Problem description
From the records below, copy each line in which the string "Task" occurs.

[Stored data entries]
/---

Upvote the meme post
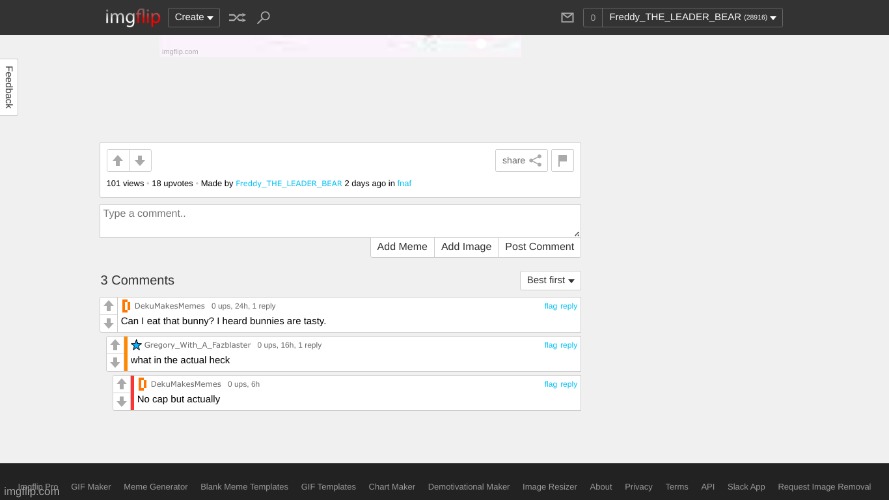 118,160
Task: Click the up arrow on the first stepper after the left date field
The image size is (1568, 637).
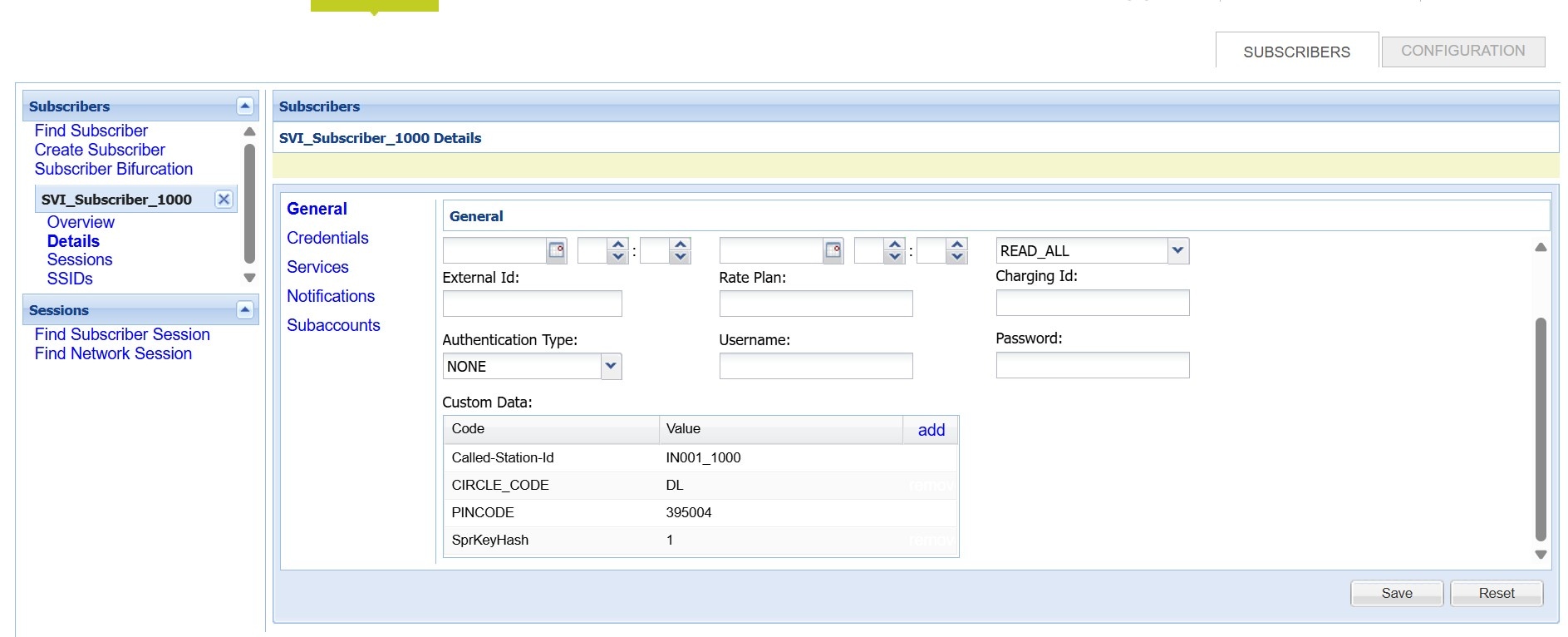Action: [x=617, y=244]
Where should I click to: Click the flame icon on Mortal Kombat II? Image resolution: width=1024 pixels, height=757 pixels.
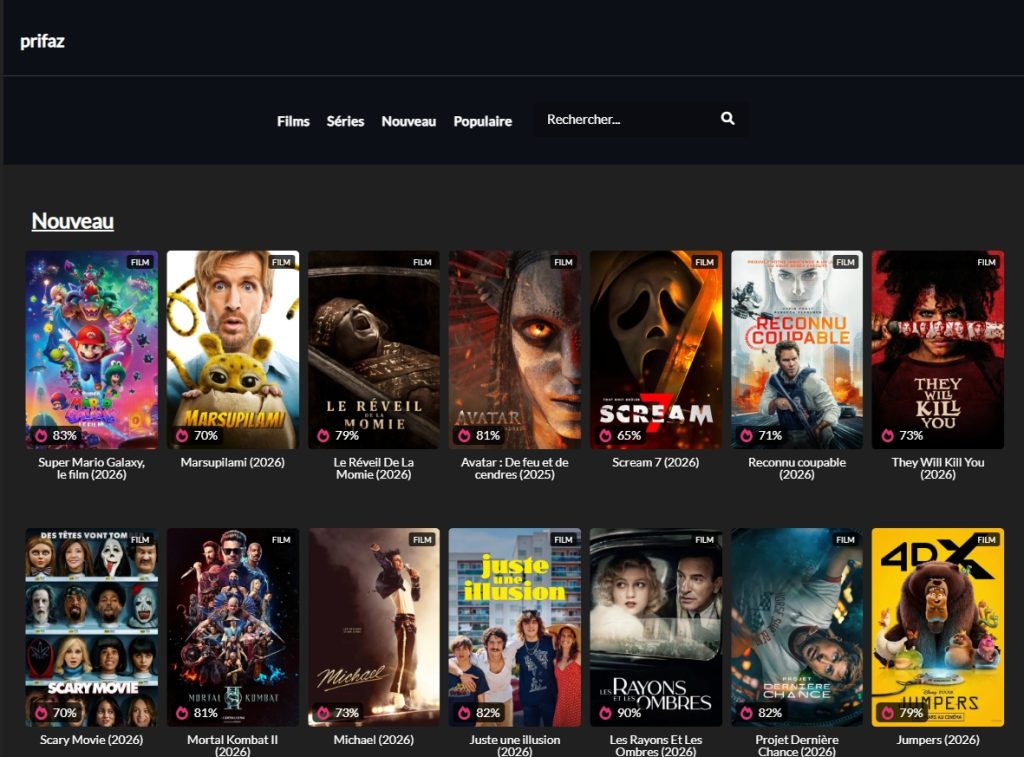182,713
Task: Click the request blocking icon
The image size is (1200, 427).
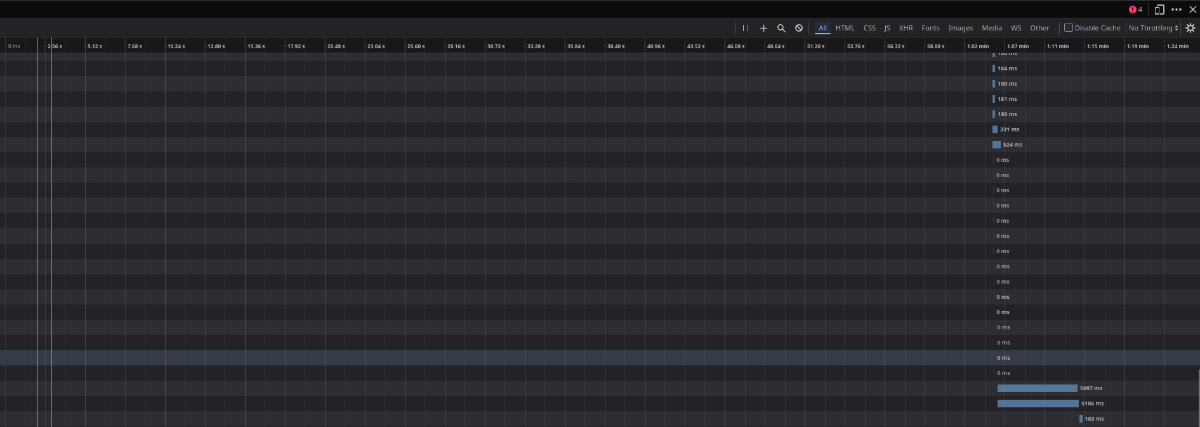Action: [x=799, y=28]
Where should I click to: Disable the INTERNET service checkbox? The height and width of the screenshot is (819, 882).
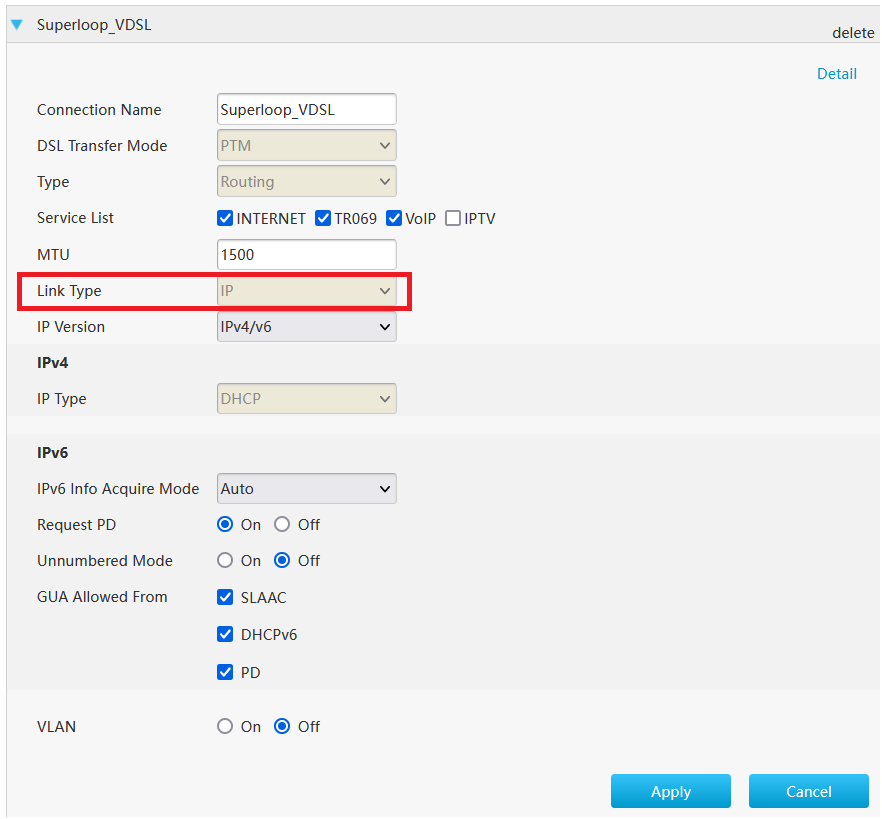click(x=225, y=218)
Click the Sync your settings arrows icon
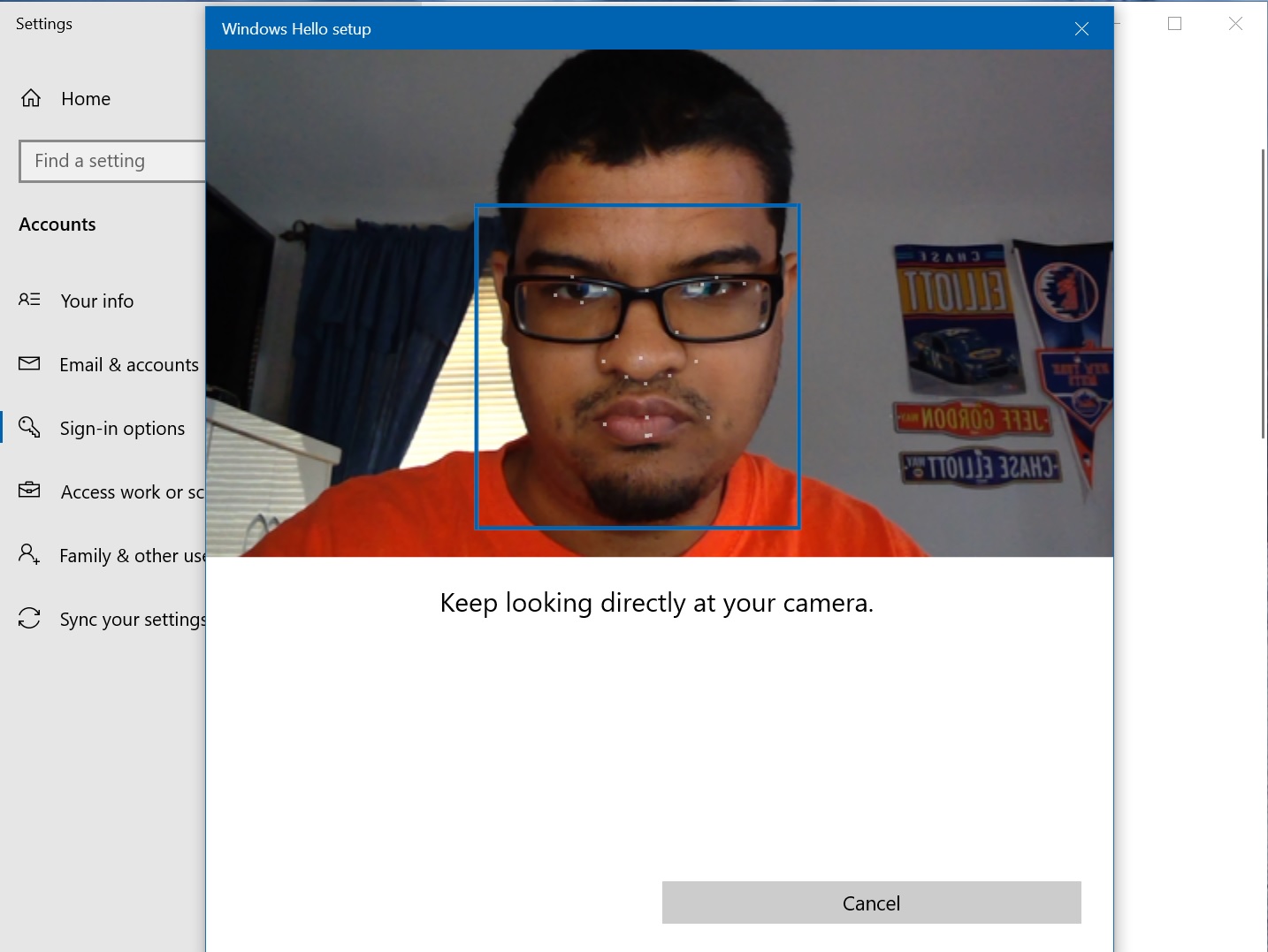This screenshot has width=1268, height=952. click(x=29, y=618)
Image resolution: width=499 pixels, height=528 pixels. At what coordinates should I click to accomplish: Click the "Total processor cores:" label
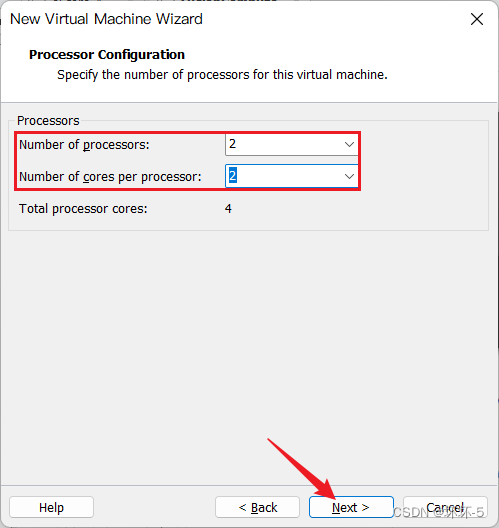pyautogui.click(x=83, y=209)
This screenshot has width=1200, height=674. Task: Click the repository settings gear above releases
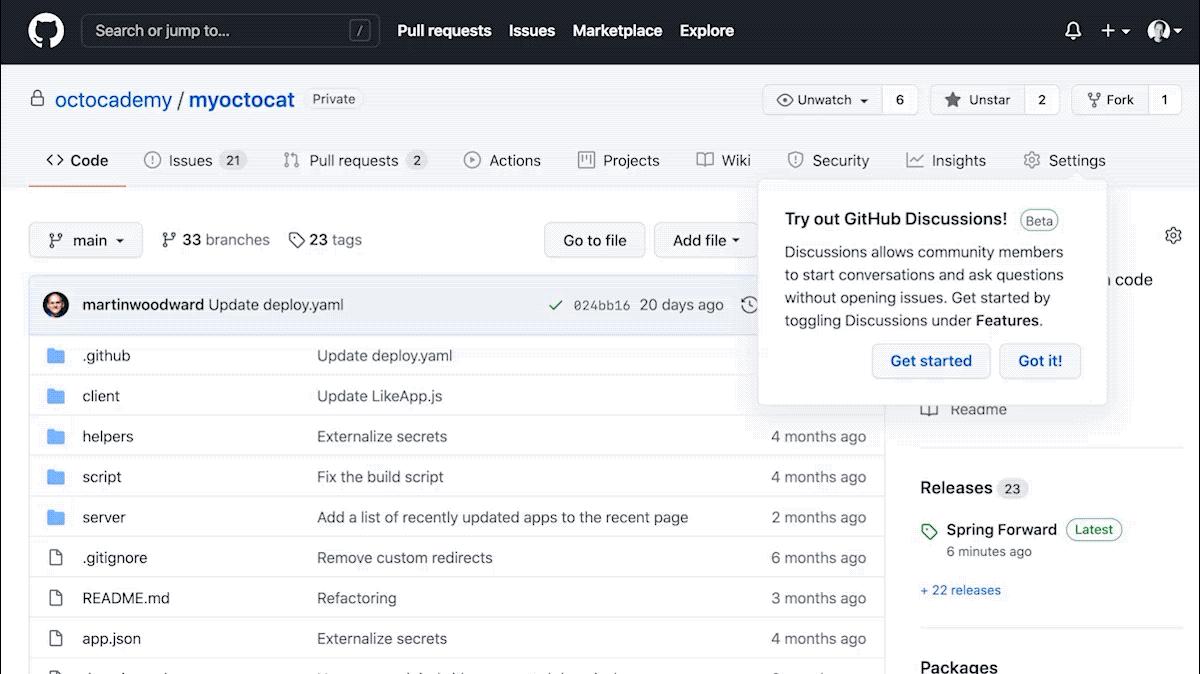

\---

Exercise answer
Task: Click the up arrow on the first stepper after the left date field
Task: Click the request blocking icon
This screenshot has width=1200, height=674. Task: Click the repository settings gear above releases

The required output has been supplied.